Dove will launch 100 per cent post-consumer recycled (PCR) plastic bottles across its markets in Europe and North America by the end of 2019. PCR content will be included “where technically feasible”, Dove said in a statement, noting that PCR plastic is not currently able to be used in bottle caps and pumps.
Dove will launch plastic-free beauty bar boxes for single-format bars by the end of 2020. The bars are currently housed in flexible plastic films in several markets. Building on this change, Dove will develop a zero-plastic solution for beauty bar multipacks.
Pret turns its BLT vegan
Pret a Manger has given its most popular sandwiches – including the BLT and tuna baguette – a vegan makeover in response to the fast-growing demand for plant-based food.
Two baguettes, one wrap and a sandwich will go on sale next week, with all four based on bestselling items from the Pret menu but using only vegan ingredients.

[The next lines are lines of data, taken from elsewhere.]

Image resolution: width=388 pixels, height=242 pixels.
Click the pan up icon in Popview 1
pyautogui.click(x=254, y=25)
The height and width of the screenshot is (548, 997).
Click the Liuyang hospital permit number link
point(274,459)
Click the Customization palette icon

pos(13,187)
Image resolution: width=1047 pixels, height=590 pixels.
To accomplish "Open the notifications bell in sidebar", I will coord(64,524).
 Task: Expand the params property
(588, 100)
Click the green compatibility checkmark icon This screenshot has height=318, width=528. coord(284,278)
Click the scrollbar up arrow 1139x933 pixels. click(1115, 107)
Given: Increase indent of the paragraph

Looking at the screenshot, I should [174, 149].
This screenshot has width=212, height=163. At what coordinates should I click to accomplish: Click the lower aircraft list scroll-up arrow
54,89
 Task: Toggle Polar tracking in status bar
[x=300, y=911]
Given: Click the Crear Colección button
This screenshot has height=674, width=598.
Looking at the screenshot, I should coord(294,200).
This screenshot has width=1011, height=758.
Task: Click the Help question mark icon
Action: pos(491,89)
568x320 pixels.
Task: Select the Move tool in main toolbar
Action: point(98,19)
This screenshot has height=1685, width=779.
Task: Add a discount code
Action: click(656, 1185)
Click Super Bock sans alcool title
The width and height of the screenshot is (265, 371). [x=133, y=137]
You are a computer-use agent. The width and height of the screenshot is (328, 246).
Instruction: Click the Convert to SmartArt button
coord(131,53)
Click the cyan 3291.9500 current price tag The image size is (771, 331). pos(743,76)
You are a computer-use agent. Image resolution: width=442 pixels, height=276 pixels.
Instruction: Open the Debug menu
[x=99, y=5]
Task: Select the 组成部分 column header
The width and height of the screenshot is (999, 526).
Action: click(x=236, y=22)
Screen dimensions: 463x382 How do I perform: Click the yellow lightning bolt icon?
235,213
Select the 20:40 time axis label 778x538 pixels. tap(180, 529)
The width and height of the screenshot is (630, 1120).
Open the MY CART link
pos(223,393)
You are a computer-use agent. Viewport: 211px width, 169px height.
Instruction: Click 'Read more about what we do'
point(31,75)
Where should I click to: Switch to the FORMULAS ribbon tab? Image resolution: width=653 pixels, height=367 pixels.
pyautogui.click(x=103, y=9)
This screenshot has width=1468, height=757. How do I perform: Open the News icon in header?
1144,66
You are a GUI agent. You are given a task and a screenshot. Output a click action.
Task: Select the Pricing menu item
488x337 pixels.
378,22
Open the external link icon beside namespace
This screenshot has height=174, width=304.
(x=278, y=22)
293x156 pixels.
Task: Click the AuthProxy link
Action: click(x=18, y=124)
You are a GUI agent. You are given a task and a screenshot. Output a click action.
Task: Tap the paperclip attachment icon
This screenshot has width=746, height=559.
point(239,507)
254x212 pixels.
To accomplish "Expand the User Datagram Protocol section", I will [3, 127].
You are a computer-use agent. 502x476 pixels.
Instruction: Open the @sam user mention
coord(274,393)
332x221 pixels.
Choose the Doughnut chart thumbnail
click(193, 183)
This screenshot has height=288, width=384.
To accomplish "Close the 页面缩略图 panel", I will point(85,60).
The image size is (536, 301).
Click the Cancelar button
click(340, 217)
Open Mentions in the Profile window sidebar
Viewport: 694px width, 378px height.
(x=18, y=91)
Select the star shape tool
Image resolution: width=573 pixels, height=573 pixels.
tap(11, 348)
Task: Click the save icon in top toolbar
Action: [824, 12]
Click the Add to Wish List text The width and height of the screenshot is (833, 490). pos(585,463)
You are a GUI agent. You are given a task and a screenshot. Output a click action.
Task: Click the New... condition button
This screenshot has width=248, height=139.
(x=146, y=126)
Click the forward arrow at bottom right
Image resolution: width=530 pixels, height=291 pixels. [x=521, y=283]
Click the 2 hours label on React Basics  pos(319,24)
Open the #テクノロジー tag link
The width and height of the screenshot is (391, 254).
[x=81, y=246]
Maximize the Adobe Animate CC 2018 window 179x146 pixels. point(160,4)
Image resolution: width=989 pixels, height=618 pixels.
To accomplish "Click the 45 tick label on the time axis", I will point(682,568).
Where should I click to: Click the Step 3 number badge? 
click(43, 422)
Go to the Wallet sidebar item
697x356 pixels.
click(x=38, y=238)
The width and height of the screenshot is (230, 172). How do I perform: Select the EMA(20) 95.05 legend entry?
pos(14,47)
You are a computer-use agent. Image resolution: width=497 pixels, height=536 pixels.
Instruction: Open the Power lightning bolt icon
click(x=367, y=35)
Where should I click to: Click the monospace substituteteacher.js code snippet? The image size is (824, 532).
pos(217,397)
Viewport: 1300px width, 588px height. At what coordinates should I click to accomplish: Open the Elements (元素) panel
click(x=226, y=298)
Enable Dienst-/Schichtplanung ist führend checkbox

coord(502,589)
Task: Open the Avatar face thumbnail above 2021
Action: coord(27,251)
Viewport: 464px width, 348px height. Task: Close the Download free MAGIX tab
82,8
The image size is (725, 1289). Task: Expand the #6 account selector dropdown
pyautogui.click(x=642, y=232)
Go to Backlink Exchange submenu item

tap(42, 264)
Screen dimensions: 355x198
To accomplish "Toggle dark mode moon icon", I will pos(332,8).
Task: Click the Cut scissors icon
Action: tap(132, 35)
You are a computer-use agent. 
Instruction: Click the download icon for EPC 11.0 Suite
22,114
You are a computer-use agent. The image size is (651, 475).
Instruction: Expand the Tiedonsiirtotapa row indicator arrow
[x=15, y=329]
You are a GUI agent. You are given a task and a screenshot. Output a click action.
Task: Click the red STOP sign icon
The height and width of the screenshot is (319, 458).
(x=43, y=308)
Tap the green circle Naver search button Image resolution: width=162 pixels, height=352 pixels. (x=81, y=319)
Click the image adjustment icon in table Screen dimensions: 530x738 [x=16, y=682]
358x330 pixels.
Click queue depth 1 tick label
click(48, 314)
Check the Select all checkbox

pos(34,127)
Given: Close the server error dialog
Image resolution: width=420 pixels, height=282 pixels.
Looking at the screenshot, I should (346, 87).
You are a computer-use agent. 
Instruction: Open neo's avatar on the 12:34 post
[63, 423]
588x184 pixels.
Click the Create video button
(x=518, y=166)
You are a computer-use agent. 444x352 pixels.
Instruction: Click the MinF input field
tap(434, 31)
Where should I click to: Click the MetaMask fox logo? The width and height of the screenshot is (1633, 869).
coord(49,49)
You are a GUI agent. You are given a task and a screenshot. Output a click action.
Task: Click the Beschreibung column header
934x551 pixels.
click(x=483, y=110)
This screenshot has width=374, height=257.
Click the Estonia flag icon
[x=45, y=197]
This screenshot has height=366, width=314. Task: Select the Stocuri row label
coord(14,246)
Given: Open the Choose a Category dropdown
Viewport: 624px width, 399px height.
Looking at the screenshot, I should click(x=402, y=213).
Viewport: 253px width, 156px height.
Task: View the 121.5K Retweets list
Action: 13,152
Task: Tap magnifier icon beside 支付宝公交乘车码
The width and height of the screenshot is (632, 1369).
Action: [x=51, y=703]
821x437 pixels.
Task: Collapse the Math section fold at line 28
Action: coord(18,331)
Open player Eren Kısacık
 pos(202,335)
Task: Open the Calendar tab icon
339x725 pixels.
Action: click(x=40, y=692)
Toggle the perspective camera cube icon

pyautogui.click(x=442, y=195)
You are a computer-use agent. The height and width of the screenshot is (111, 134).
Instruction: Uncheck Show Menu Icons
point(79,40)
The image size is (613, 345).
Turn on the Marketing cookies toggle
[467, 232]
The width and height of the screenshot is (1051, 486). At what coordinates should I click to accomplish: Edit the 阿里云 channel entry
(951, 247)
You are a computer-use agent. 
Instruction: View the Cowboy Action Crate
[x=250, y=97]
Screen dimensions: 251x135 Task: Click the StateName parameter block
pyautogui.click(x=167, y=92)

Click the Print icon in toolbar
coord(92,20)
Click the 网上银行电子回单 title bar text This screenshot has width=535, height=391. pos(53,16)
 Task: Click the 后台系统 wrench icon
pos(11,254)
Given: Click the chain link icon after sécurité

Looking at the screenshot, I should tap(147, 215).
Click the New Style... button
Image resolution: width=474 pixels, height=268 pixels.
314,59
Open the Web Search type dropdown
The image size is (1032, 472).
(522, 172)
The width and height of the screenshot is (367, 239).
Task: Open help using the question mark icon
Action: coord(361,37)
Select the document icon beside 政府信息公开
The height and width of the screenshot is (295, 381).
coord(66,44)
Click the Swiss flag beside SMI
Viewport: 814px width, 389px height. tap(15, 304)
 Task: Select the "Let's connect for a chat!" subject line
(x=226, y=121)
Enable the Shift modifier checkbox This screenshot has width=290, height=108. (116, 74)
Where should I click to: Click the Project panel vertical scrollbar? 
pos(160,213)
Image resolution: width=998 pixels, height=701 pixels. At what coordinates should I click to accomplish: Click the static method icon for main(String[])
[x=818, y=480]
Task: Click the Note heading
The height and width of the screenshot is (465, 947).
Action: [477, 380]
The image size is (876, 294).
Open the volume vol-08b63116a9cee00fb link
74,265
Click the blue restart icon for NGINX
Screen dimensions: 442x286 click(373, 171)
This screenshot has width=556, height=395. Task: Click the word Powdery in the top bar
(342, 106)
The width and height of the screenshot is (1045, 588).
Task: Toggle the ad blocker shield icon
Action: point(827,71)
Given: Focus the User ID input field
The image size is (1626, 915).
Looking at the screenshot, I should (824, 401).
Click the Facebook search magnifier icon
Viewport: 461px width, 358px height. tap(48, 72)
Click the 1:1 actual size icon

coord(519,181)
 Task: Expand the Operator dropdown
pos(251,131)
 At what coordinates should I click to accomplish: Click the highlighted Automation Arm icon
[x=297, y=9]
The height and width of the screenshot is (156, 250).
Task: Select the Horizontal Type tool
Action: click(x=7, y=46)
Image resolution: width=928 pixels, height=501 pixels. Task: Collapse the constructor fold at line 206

Its chefs have used chickpeas to mimic the texture and flavour of tuna and mushrooms to replicate bacon and duck in the plant-based versions of the bestselling tuna baguette, BLT, egg mayo baguette and hoisin duck wrap.
The new “chuna” mayo baguette, VLT, eggless mayo baguette and hoisin mushroom wrap have all been created in response to soaring consumer demand for more plant-based options.
They will be sold, initially, exclusively in the standalone Veggie Pret shops which sell only vegetarian and vegan products, but if successful they will be stocked in the main chain too.